ACTIVITY:
Retype the listing exactly, with no images.

PROVIDED RECORDS:
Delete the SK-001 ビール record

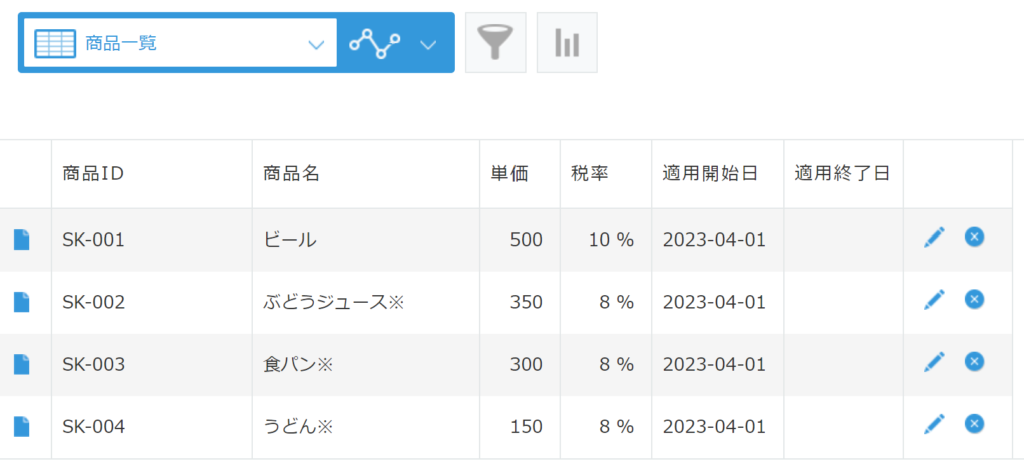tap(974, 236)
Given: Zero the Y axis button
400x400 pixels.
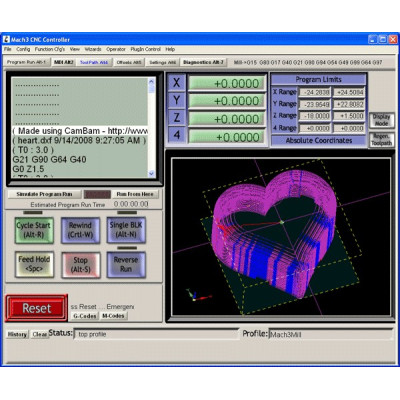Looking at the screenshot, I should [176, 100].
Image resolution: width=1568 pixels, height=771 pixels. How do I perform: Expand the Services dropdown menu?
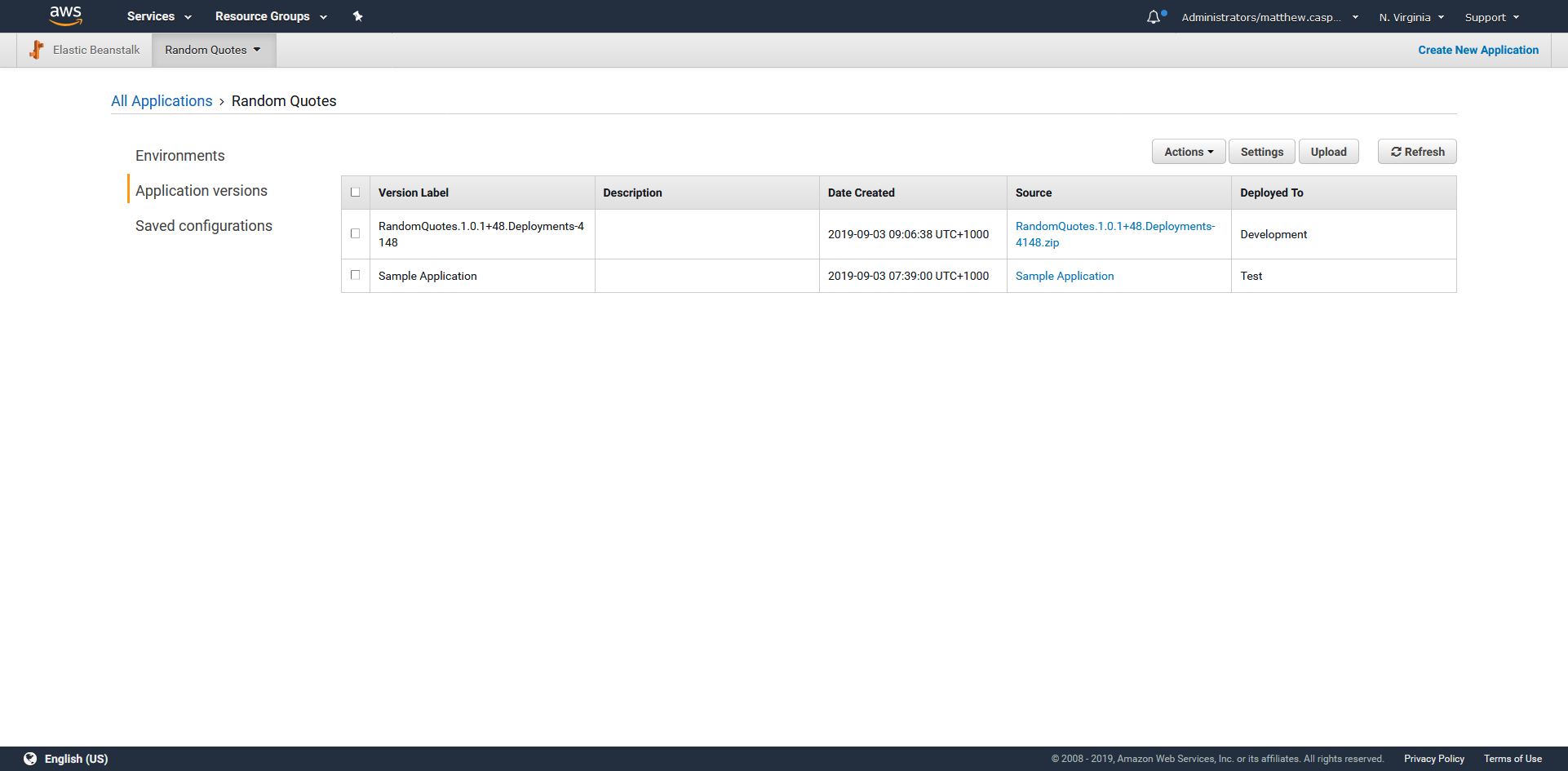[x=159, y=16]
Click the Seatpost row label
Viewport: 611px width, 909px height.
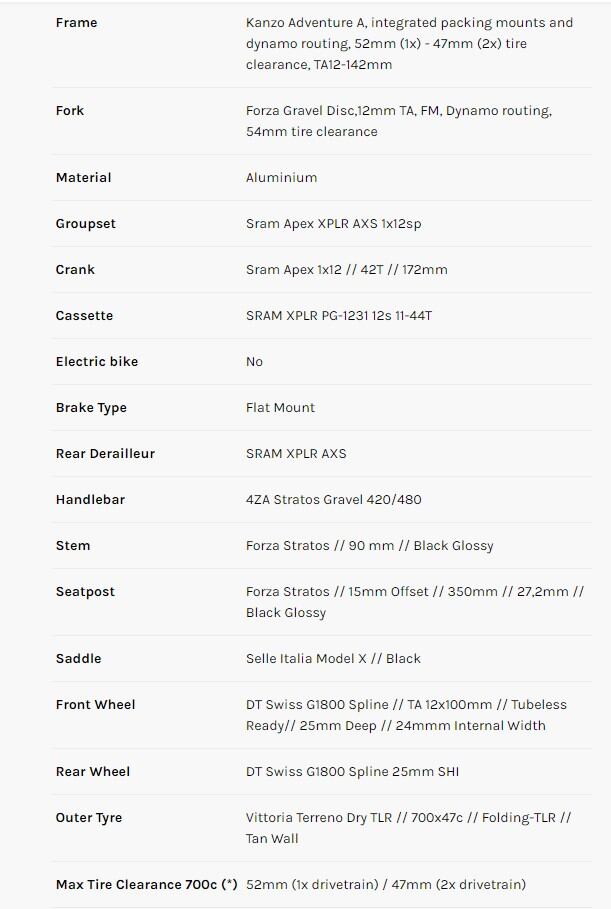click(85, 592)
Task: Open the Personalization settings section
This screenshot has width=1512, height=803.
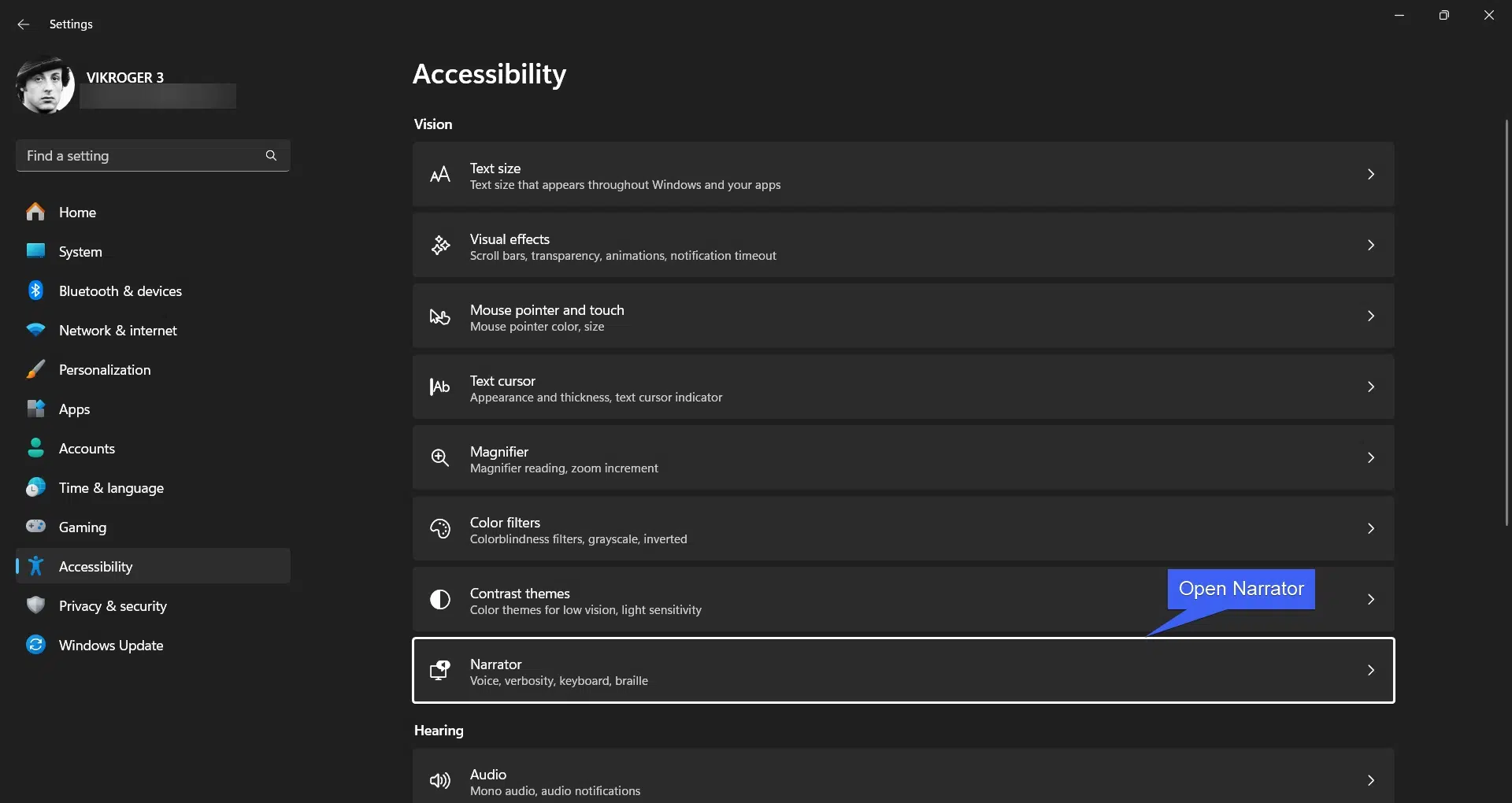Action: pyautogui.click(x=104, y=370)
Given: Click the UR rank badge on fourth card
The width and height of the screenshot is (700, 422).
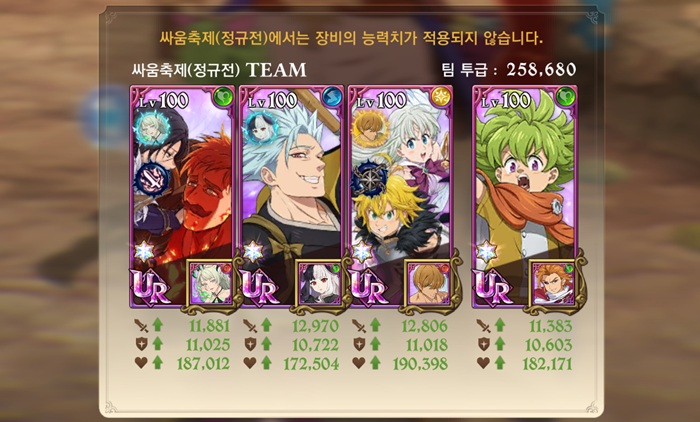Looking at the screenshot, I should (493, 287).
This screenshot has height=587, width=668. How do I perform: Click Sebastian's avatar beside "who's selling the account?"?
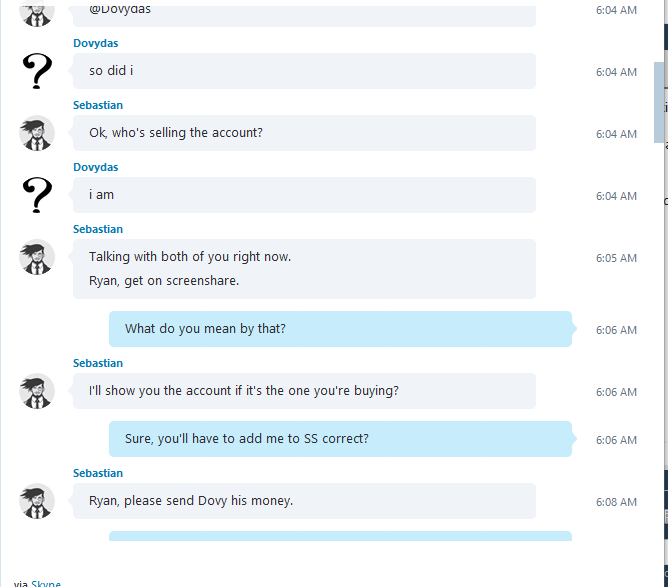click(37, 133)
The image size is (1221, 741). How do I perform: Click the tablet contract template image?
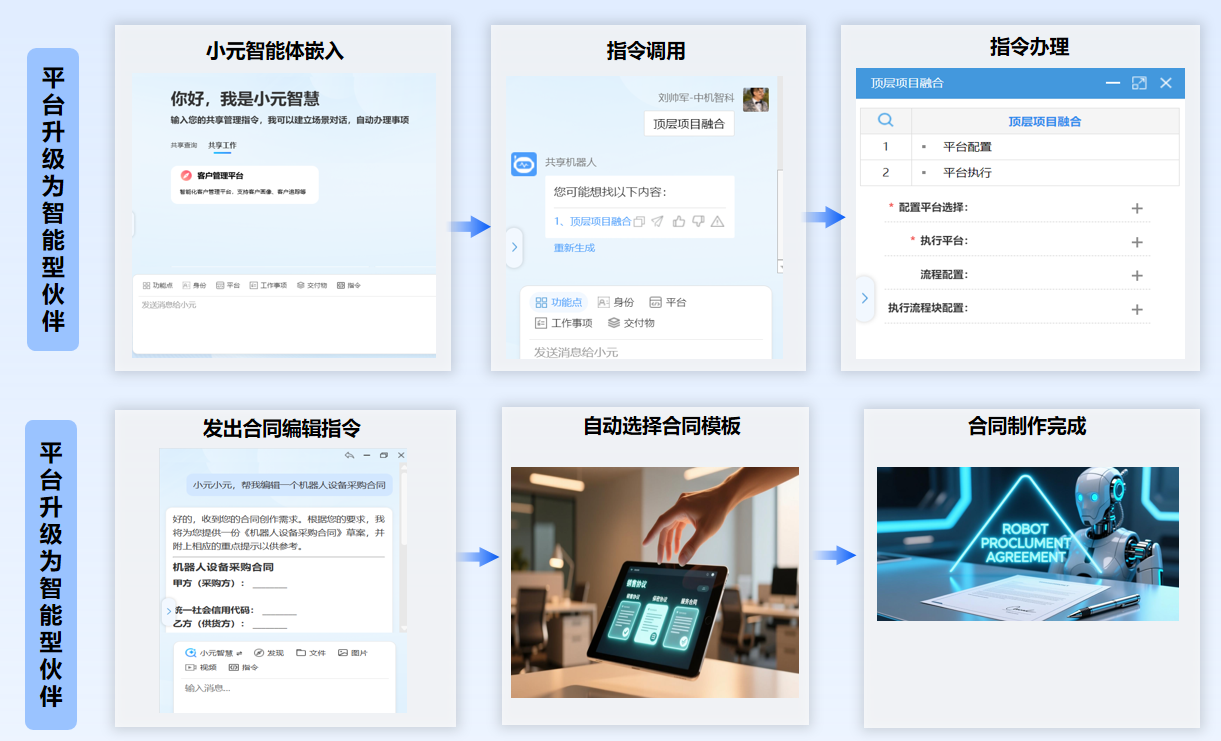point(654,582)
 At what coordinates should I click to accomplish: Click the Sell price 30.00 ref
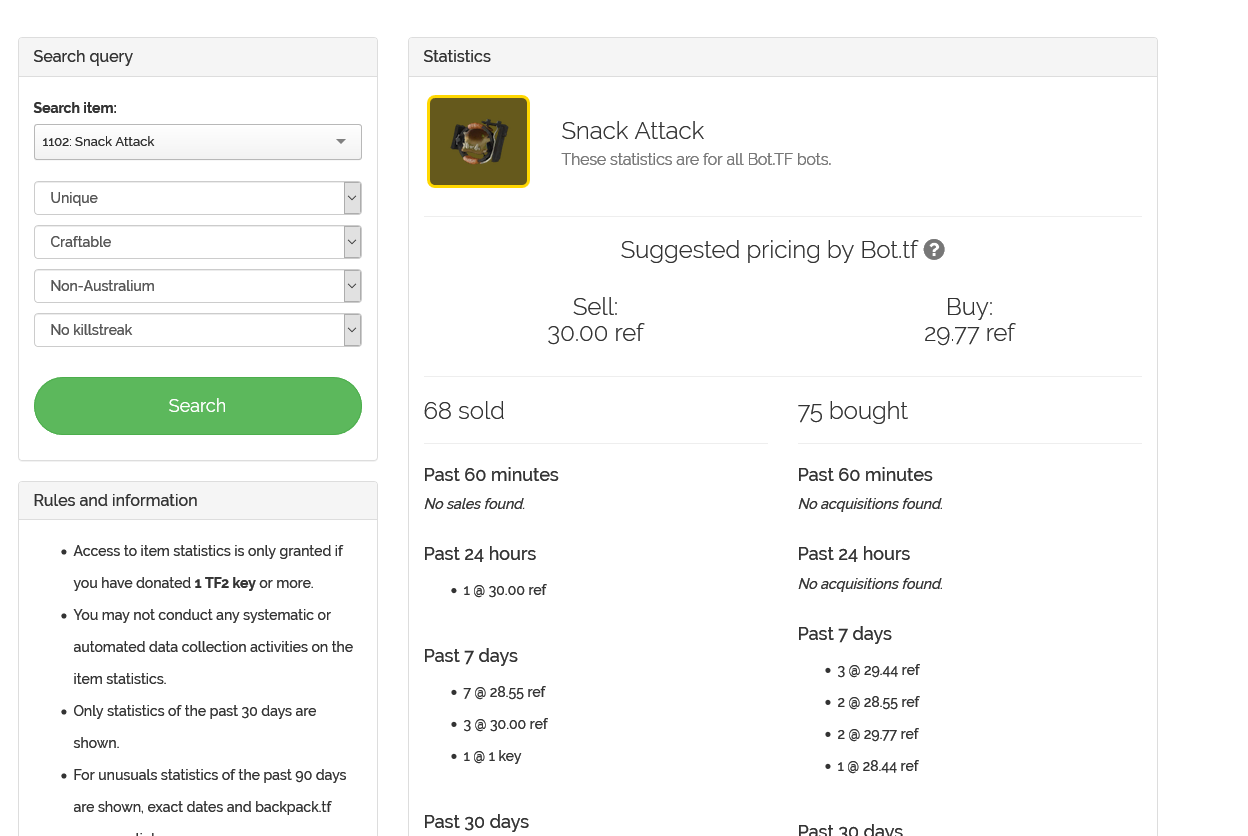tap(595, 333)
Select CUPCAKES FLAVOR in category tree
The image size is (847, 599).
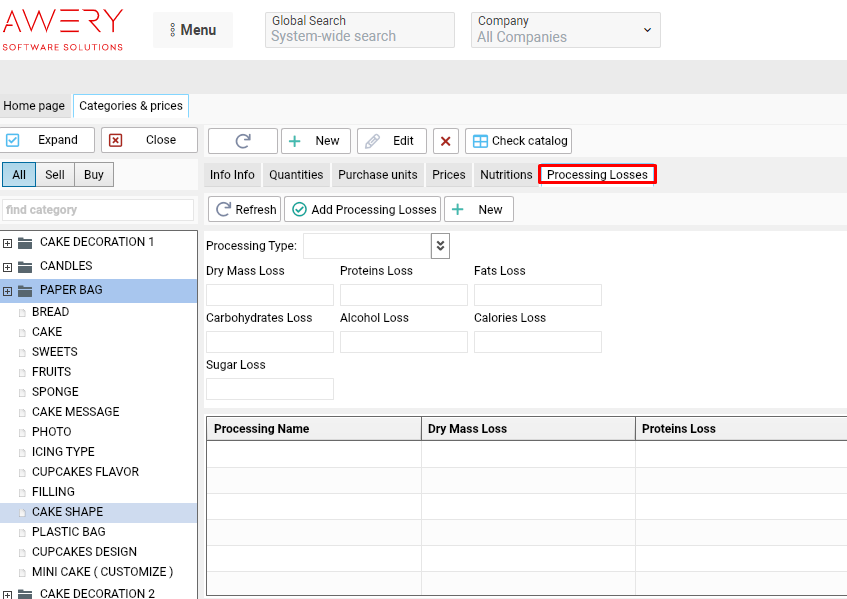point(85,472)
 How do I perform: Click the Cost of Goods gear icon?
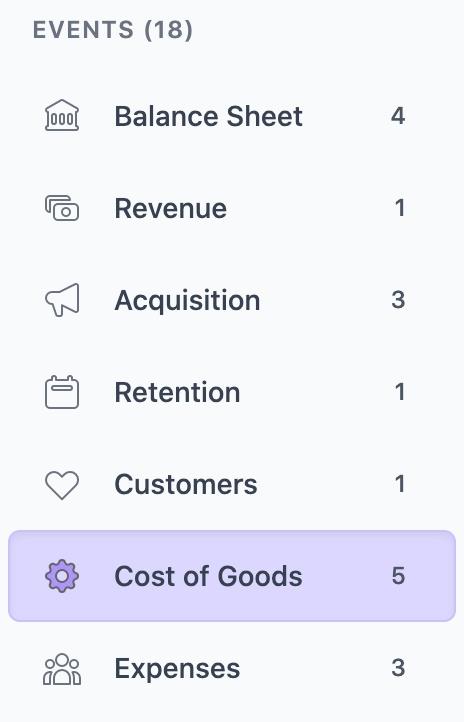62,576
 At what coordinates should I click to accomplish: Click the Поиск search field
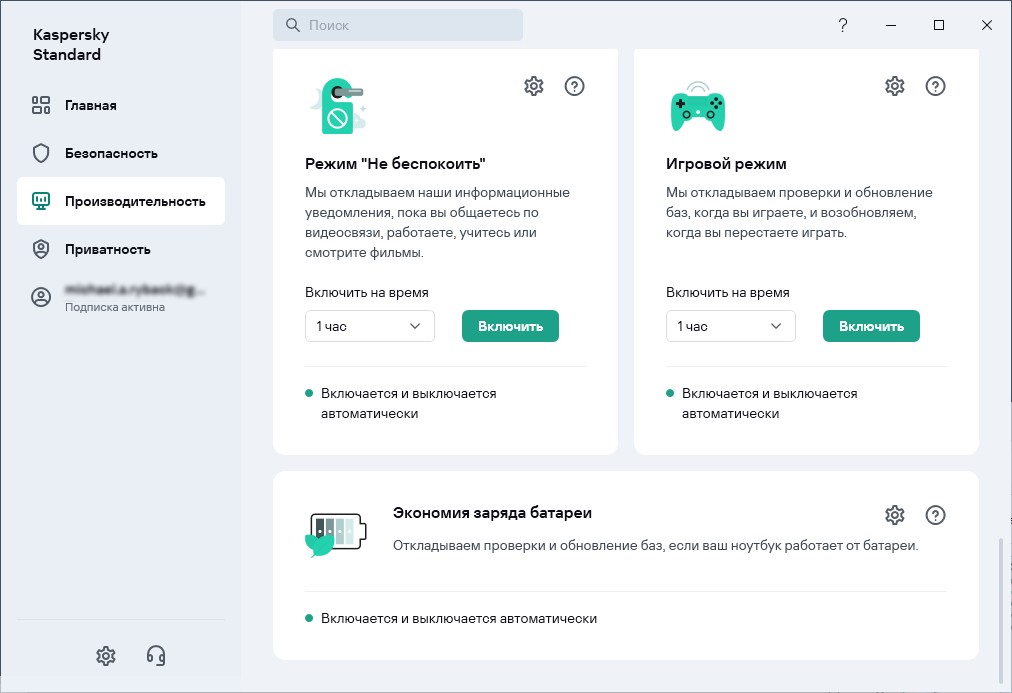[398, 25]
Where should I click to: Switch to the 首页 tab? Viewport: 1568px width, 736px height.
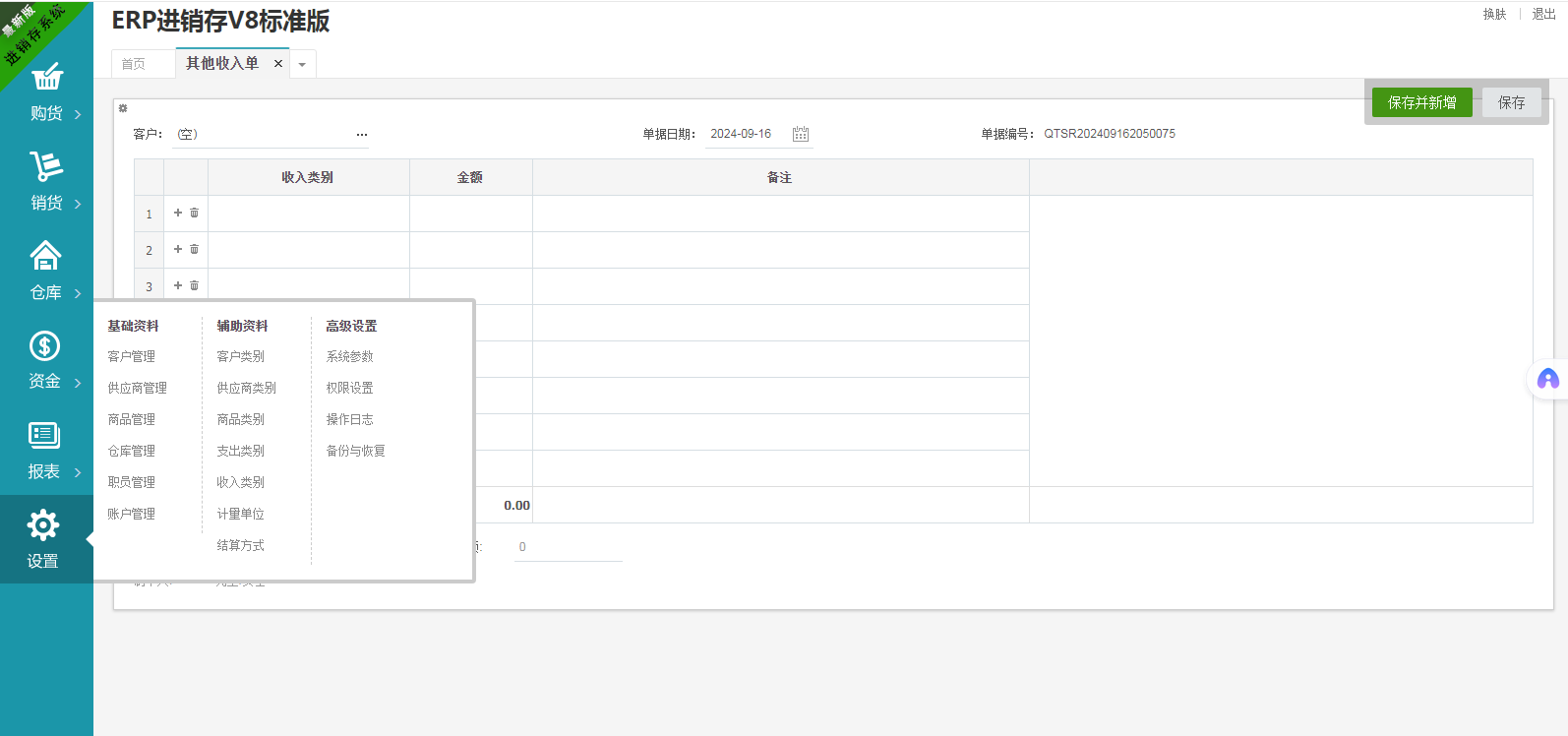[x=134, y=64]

FINAL ANSWER:
Delete the SK-001 ビール record

tap(974, 236)
Given: Zero the Y axis button
400x400 pixels.
Looking at the screenshot, I should [176, 100].
Image resolution: width=1568 pixels, height=771 pixels. How do I perform: Expand the Services dropdown menu?
[x=159, y=16]
Click the Seatpost row label
Viewport: 611px width, 909px height.
click(85, 592)
Task: Open the Personalization settings section
This screenshot has width=1512, height=803.
Action: pyautogui.click(x=104, y=370)
Given: Click the UR rank badge on fourth card
The width and height of the screenshot is (700, 422).
Looking at the screenshot, I should (493, 287).
This screenshot has height=587, width=668. How do I perform: Click Sebastian's avatar beside "who's selling the account?"?
click(37, 133)
The image size is (1221, 741). How do I perform: Click the tablet contract template image?
point(654,582)
 At what coordinates should I click to accomplish: Click the Sell price 30.00 ref
tap(595, 333)
Select CUPCAKES FLAVOR in category tree
The image size is (847, 599).
point(85,472)
 How do I perform: Click the Cost of Goods gear icon?
62,576
 At what coordinates should I click to accomplish: Click the Поиск search field
[398, 25]
Where should I click to: Switch to the 首页 tab? Viewport: 1568px width, 736px height.
[x=134, y=64]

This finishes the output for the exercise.